Telemedicine: well-established in ROP

October 15, 2008

The value of telemedicine is well established, but some limitations in image quality do exist. An objective evaluation of the images overrides the limitations, however. Imaging provides a great opportunity for research. More data on cost effectiveness of various screening modalities are needed in patients with retinopathy of prematurity.

Hong Kong-The value of telemedicine in patients with retinopathy of prematurity (ROP) is well established. The technology provides great opportunities for research, facilitates discussion by experts worldwide, and allows objective evaluation of the pathology, said Birgit Lorenz, MD, at the World Ophthalmology Congress.

"Acute ROP is still a serious disease that is potentially blinding," said Dr. Lorenz, chairwoman and professor of neuro-ophthalmology and pediatric ophthalmology at the Justus-Liebig-University Giessen, Germany.

"In developing countries, there are increasing numbers of babies with ROP; an estimated 40,000 babies go blind from ROP annually," she said. "In Western countries, the disease is a problem especially because the survival rates of very-low-birthweight babies are still increasing.

"The rationale for the use of telemedicine in ROP [is that] there are limited resources for specialist exams," she said. "The technology provides equal chances for all premature babies, and it allows objective evaluation of the pathology, as well as discussion by experts worldwide." The use of telemedicine in ROP began in 2000, Dr. Lorenz said. The latest study being undertaken is the Block ROP study in the United States and Canada, which will evaluate the use of anti-vascular endothelial growth factor drugs in patients with ROP.

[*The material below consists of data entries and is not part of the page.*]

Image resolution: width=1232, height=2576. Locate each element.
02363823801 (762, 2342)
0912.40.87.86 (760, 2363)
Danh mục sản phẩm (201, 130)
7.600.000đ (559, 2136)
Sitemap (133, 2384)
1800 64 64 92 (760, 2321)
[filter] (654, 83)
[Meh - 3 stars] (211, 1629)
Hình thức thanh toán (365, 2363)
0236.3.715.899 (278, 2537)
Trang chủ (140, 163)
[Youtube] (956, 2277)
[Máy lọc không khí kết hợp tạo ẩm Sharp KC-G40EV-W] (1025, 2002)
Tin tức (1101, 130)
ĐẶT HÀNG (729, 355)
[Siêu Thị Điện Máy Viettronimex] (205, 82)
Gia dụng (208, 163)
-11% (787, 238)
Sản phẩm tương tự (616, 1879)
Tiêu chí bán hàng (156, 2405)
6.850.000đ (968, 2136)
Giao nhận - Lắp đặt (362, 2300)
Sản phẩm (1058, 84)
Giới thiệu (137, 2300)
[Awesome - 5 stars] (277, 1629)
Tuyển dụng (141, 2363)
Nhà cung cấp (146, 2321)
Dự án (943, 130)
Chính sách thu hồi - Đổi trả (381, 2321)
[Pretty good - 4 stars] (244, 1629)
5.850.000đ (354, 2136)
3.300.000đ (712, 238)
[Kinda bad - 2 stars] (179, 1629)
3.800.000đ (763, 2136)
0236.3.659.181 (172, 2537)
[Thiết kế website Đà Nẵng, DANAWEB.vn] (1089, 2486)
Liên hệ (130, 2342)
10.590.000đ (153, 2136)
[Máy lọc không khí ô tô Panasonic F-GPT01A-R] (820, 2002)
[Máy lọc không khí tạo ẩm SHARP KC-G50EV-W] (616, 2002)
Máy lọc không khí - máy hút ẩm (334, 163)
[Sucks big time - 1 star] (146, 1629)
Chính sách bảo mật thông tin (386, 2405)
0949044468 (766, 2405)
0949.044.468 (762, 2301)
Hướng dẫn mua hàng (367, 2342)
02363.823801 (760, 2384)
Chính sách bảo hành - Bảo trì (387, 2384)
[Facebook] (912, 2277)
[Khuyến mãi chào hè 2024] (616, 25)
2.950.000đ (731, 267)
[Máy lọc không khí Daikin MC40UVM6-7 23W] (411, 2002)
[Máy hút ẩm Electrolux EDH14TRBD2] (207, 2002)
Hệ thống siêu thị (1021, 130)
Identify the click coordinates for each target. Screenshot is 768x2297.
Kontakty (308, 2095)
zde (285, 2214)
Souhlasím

Other studies are comparing the specificity and sensitivity of digital imaging with binocular indirect ophthalmoscopy in patients with ROP. The value of such studies, according to Dr. Lorenz, is to evaluate whether the risk of teleconferencing is acceptable.

"We found 82% specificity for detecting referral-warranted ROP and 100% sensitivity to detect any stage of ROP," she said.

In another study, when the sensitivity and specificity of two physicians’ evaluations were compared with ophthalmoscopy and imaging done 4 months later, the agreement was relatively high at 86%. Some discrepancies did not result from missed cases of ROP with digital wide-field imaging but rather from the ophthalmoscopy, considered so far as the gold standard, produced false negatives, she said.

Interobserver variability can be a problem. For example, in a study that included 22 MD specialists in ROP evaluating images of children with ROP, 70% diagnosed plus disease, whereas 30% diagnosed pre-plus disease. The technology also has limitations, such as poor image quality; lack of stereo view; the presence of a dark fundus, which is a challenge and indicates that improvements in the quality of images are desirable; and the fact that imaging nasal zone II and temporal zone III is difficult and additional criteria are needed as aids.

The cost effectiveness of telemedicine has been evaluated.

"A recent study from the United States (Jackson et al., 2008) found that for a baby that requires treatment for ROP, with the assumption that the baby would require an average of five examinations, the cost was $2,807 with telemedicine compared with $4,410 for standard ophthalmoscopy," Dr. Lorenz said.

In this study, however, the cost of the equipment was not included. Legal issues may be another potential consideration. She pointed out, however, with the goal of sparing children from blindness, "telemedicine seems the way to go.

"The value of telemedicine is well established," Dr. Lorenz concluded. "There are some limitations in image quality. However, an objective evaluation of the images overrides the limitations. Imaging provides a great opportunity for research. More data on cost effectiveness are needed."